Il punto è che la me che andava a scuola non conosceva trentenni che pranzassero con le amiche in pausa dall’ufficio: era una cosa esotica, era una cosa distante, e quindi era una cosa che mi affascinava. Cosmopolitan era un giornale che parlava di trentenni per sedurre le tredicenni. Quando incontrai l’editore italiano, scoprii che erano convinti di fare un giornale per lettrici trentenni.
Non solo come pubblico farlocco da vendere agli inserzionisti (se dici che ti leggono le tredicenni, poi chi fa le creme antirughe mica ti compra la pubblicità): erano proprio convinti che un’adulta leggesse un giornale con le cinquantadue posizioni per farlo impazzire. Pensai che erano cretini (tendo a pensarlo spesso dei miei interlocutori).
Molti anni dopo, mi viene il dubbio che avessero ragione, perché in questo secolo le adulte sono così ritardate che potrebbero davvero volersi far dire da un giornale cosa fare a letto, e le tredicenni sono così abituate a sentirsi dire che il loro orizzonte ristretto è quello perfetto da non trovare interessante ambire alla vita di due decenni dopo.
Oggi le madri trentenni fanno i TikTok indignati perché la canzone dell’estate parla di sesso, e mica vorrete sessualizzare le nostre bambine, e le bambine non comprano giornali coi cinquantacinque modi per farlo impazzire molto prima di anche solo prendere in considerazione l’idea di dare il primo bacio.
D’altra parte oggi una dodicenne che si vedesse comparire davanti il video di “Material girl” (video che i quarant’anni li compirà tra tre mesi) non riconoscerebbe la citazione cinematografica, perché Rai 3 non le manda più i film di Howard Hawks alle dieci e mezza di sera, contribuendo all’impossibilità per lei di farsi una cultura generale; ma, se anche la Rai i film classici glieli trasmettesse, la dodicenne vede solo quel che c’è in apertura di Netflix, dove certo non le appare un film di settant’anni prima.
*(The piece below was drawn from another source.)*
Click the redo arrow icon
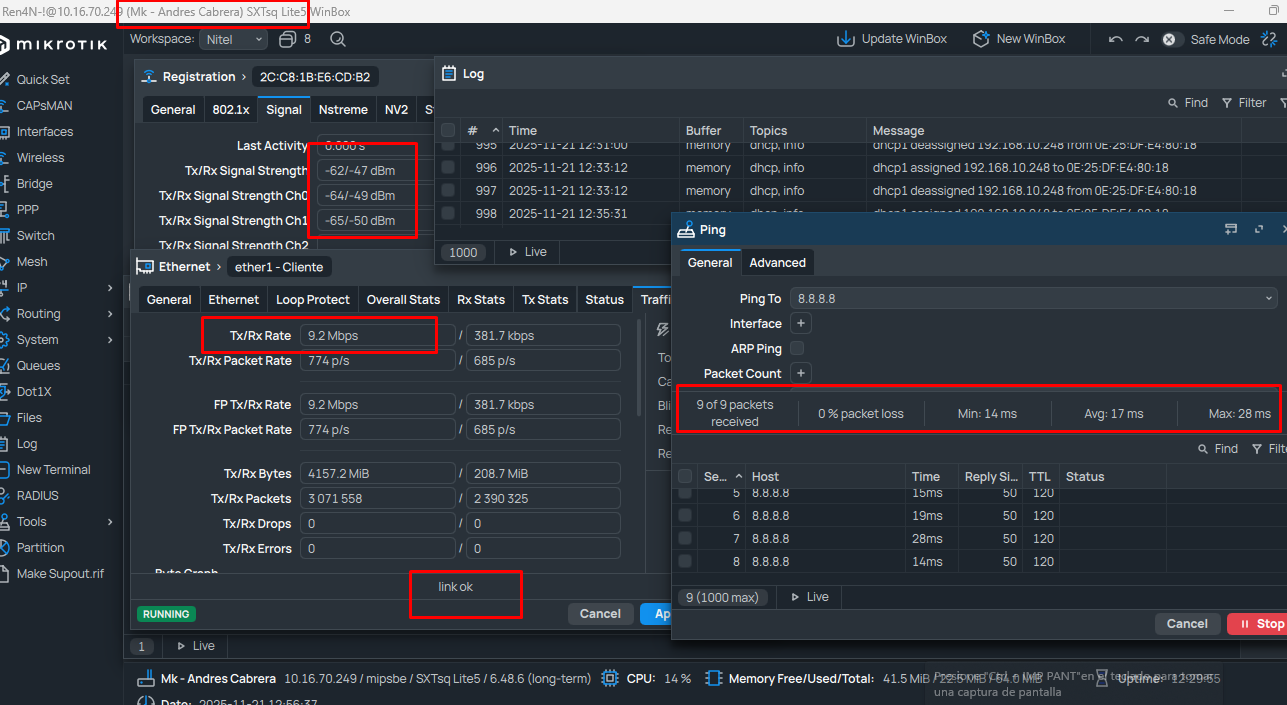The height and width of the screenshot is (705, 1287). (x=1141, y=39)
Però c’è qualche speranza che Marilyn e Jane Russell qualcuno gliele ritagli su TikTok, e che quindi la dodicenne di oggi resti ignara che la Ciccone ha citato Hawks ma convinta che abbia copiato TikTok.
Gli adulti, comunque, capivano pochino anche allora, e che Madonna fosse arrivata per restare, sui giornali che ancora leggevamo, non lo diceva nessuno. La previsione era che restasse Cyndi Lauper, quella che sapeva cantare, e che Madonna valesse quanto una Samantha Fox. Le dodicenni che ripetevano quel che leggevano sui quotidiani erano destinate a pentirsi quanto quelle che imparano il mondo da TikTok.
Tre anni e mezzo dopo, la zia F. mi portò a New York, e a Times Square c’era un negozio che ti faceva incidere il tuo demo. Ti mettevano la base in cuffia, e incidevi una canzone come quelli veri. Nonostante allora ci fosse già stato “True blue” – il disco di Madonna che più ho consumato, e probabilmente anche il più bello – la canzone che scelsi d’incidere fu “Time after time”, perché credevo all’autorevole critica culturale, e sapevo che quella da cantare era Cyndi. Però i capelli rossi e gialli non me li ero mai fatti, mentre avevo i cassetti pieni di mezzi guanti: la Ciccone aveva vinto sull’immagine, sul guardaroba, sulle cose davvero importanti.
Sulle cose sulle quali avrebbe vinto per i quaranta successivi anni di bustini di Gaultier e abiti sexy di Dolce e Gabbana ma usati per lavare i pavimenti e svolte bon ton in fiorato Prada e tè delle cinque, e body e scaldamuscoli e filtri Instagram. Per il resto – per recuperare le canzoni e capire quanto le recensioni ci avevano truffate – avremmo tutte quante avuto davanti quattro decenni di devozione. Quattro decenni di preghiere in latino e didn’t know how lost I was, until I found you.